> [YOUR GOAL] Scale the stretch of the data from the line containing "This screenshot has height=740, width=476." through the end of the data, both included, by writing every line again, requests too, with each coordinate in the answers multiplied by 1.35 and rounded to a whole number, halves rounded up. Give only those lines, and leave the pictures out.
──────── EXERCISE MATERIALS
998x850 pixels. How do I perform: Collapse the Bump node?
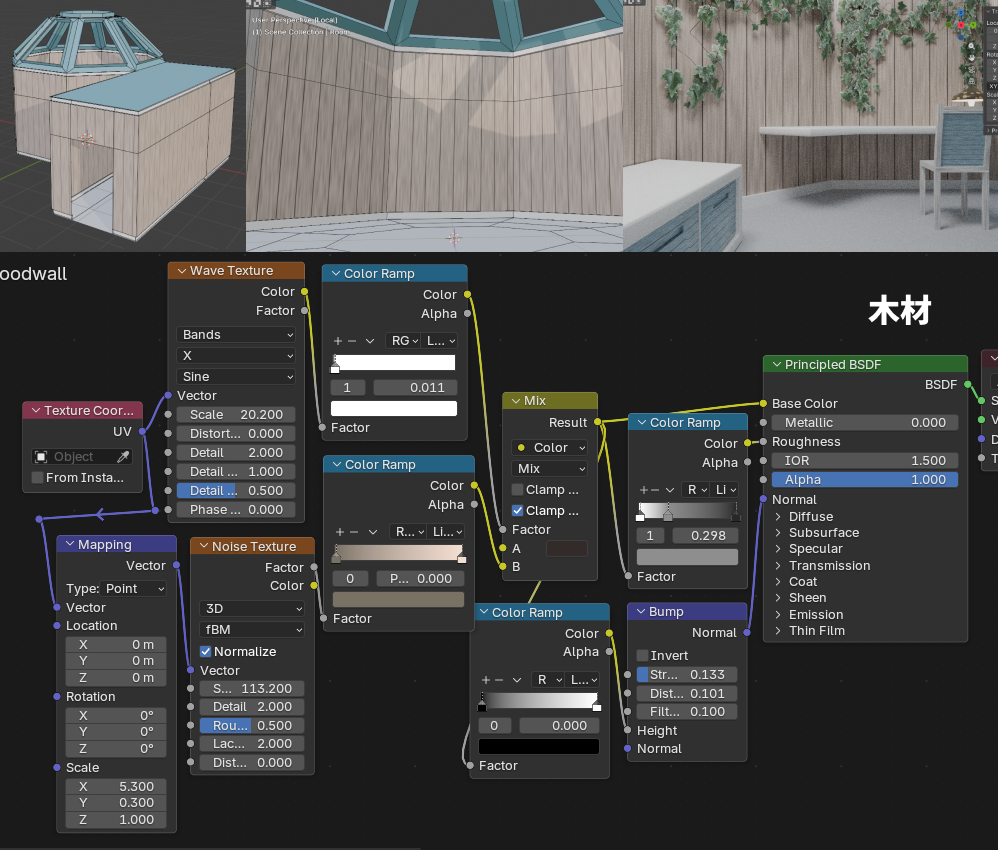point(639,612)
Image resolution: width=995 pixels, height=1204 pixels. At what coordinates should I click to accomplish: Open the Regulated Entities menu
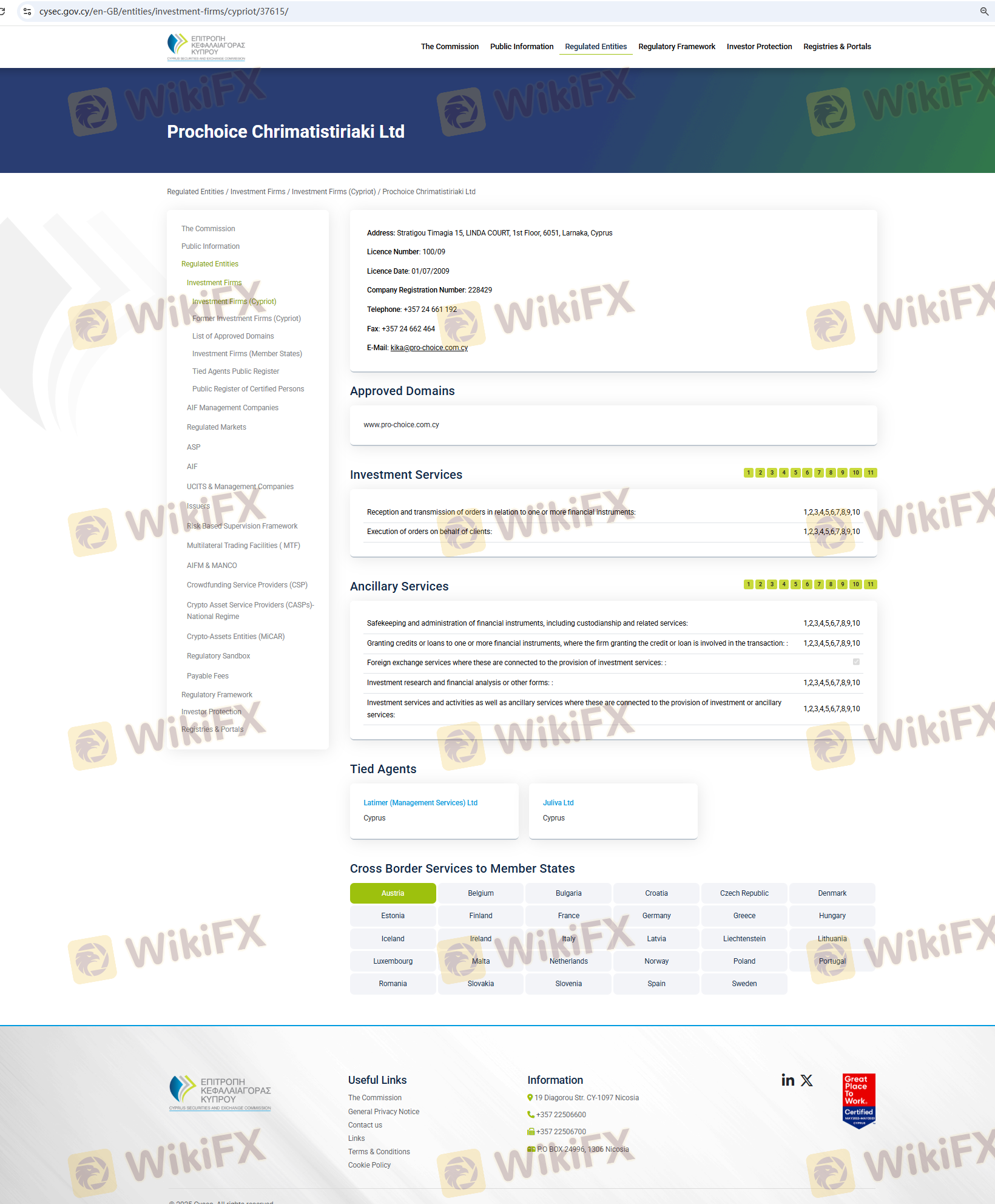click(596, 47)
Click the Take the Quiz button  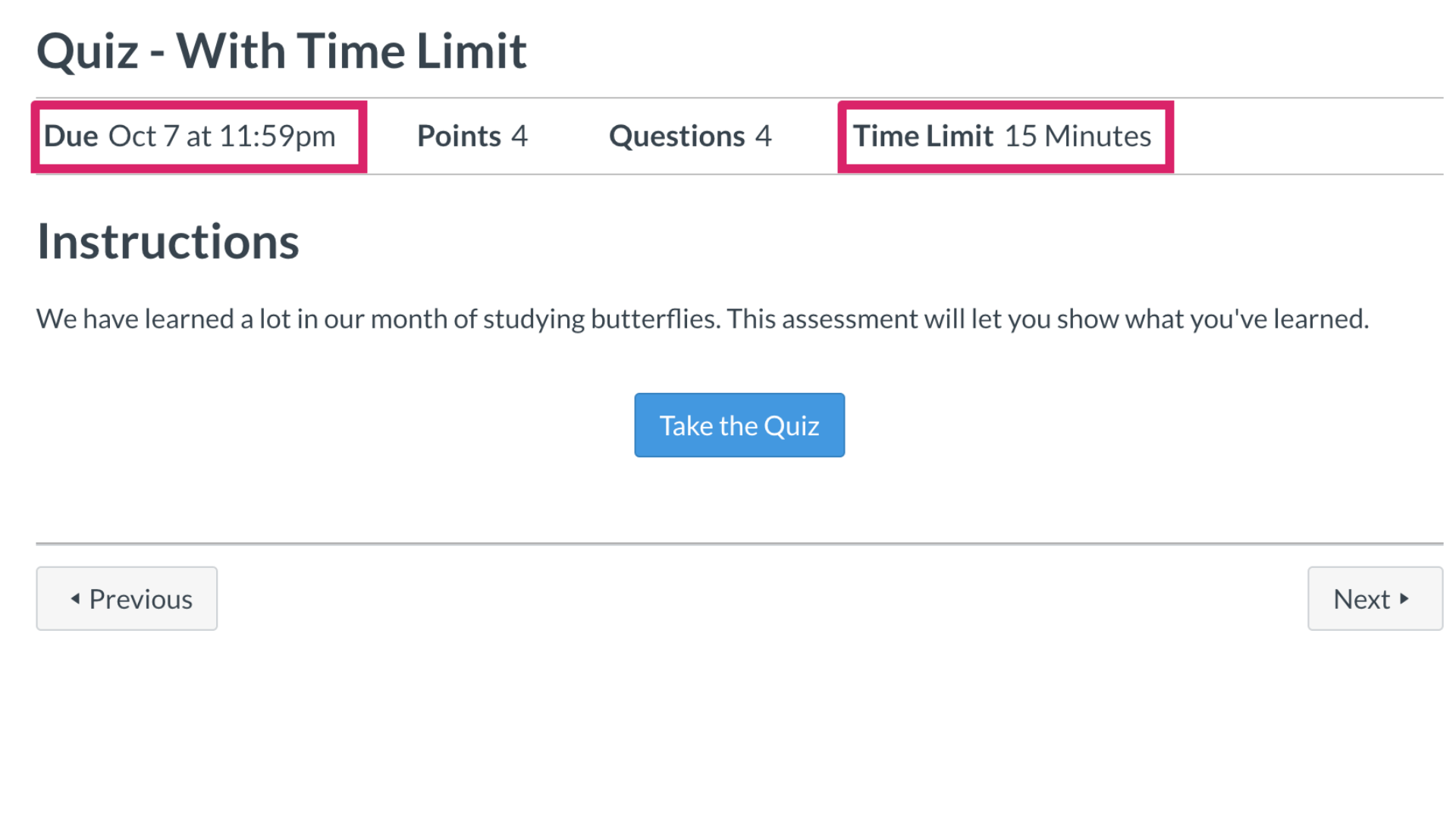tap(739, 425)
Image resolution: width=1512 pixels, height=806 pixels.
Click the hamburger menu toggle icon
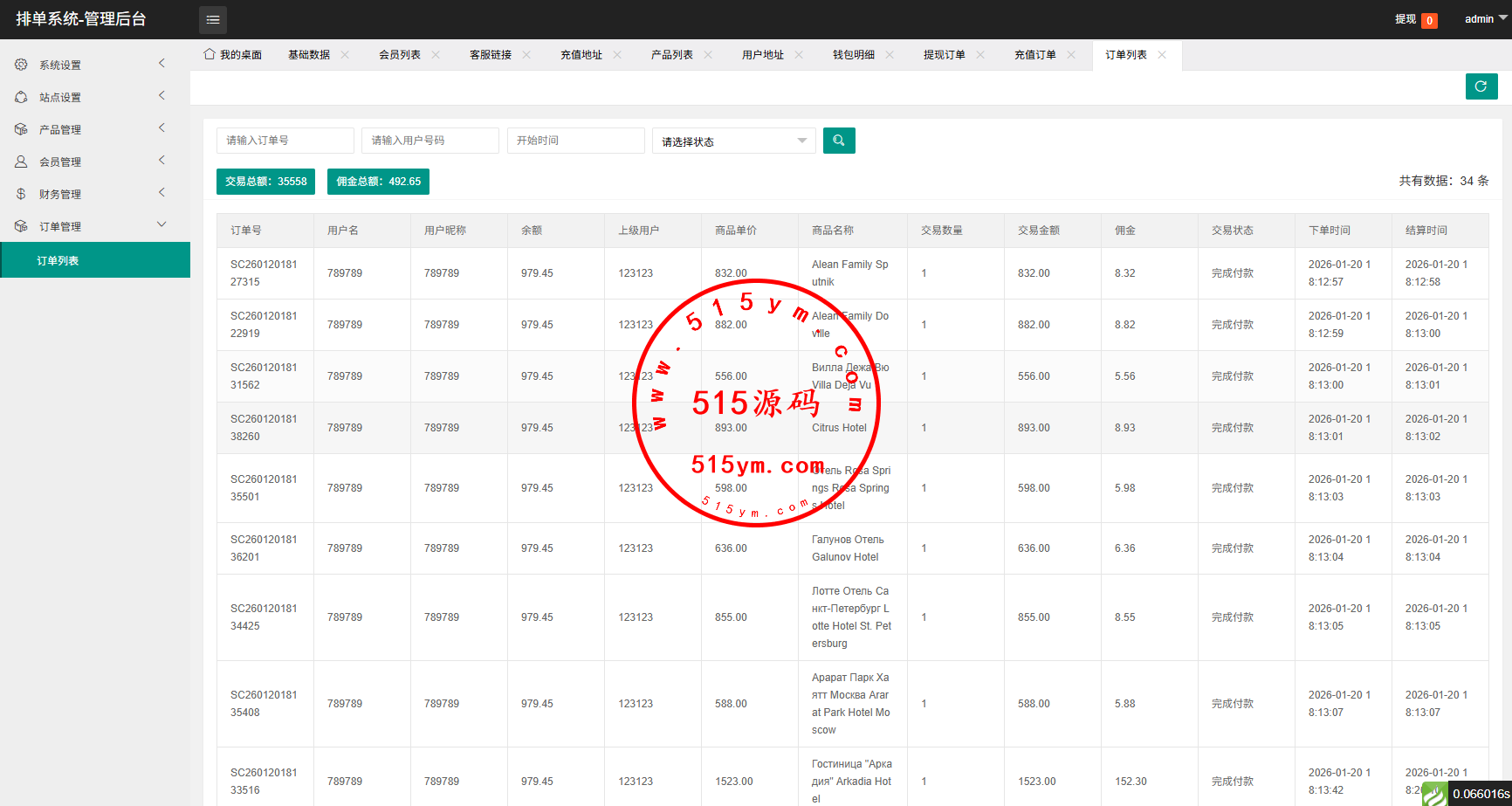coord(212,19)
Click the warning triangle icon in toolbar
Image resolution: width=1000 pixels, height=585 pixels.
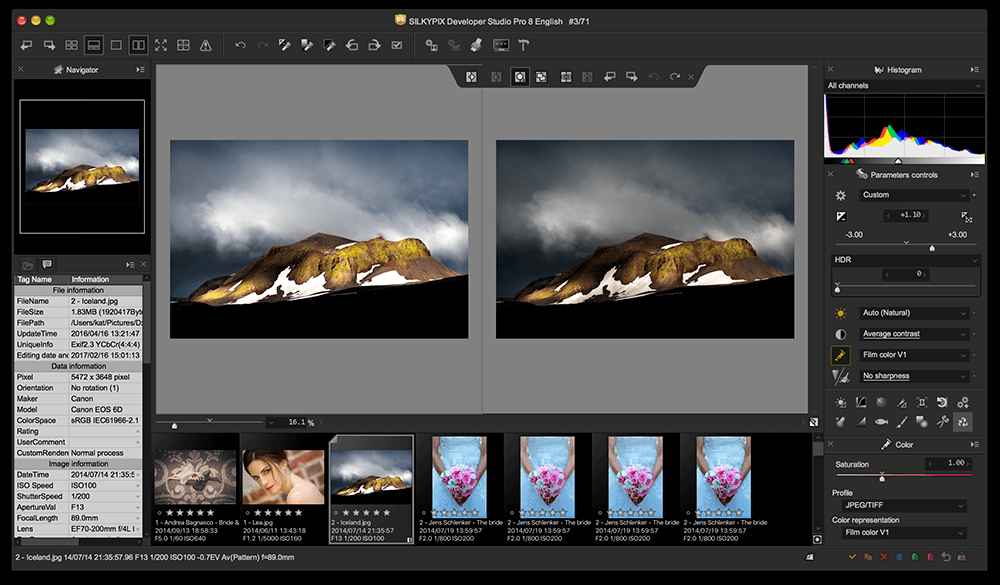click(206, 45)
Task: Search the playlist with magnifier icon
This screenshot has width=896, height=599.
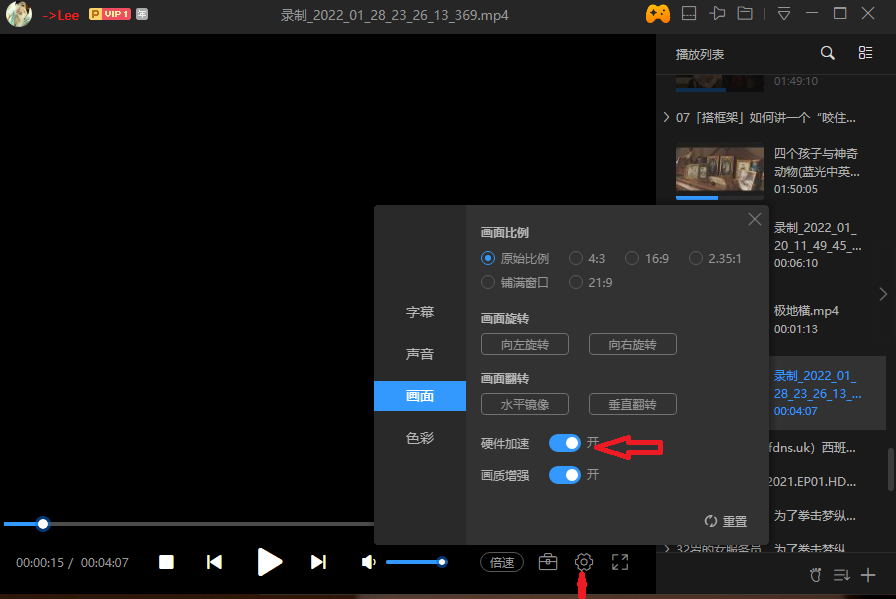Action: pos(827,53)
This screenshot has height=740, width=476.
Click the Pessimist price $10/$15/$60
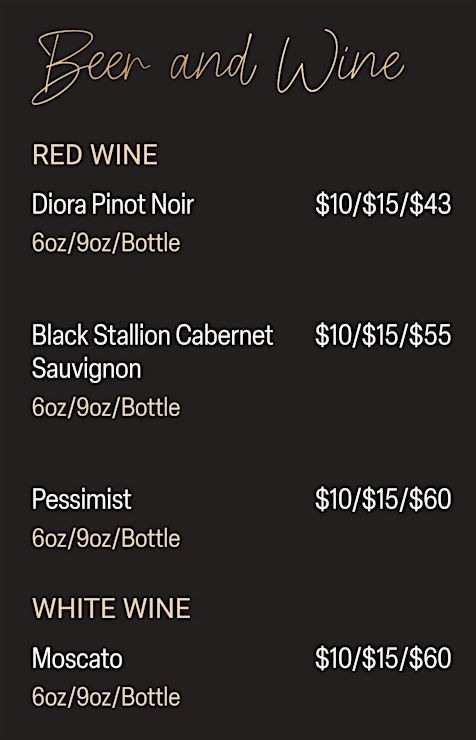tap(383, 499)
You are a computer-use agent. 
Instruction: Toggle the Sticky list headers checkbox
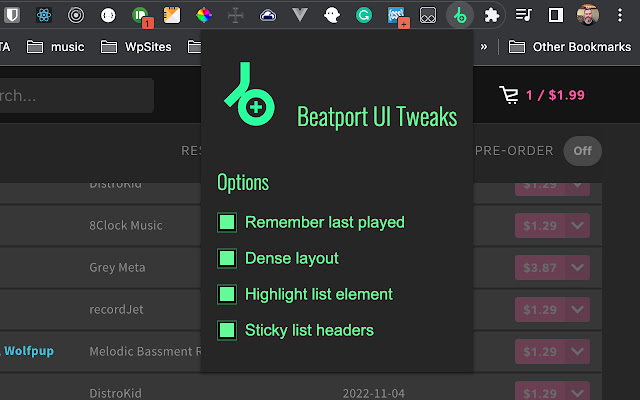tap(227, 330)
────────────────
> [RESULT FOR THIS EXERCISE]
This screenshot has height=740, width=476.
Click the Pessimist price $10/$15/$60
tap(517, 674)
You are a computer-use agent. 
Instruction: Toggle the Sticky list headers checkbox
tap(306, 446)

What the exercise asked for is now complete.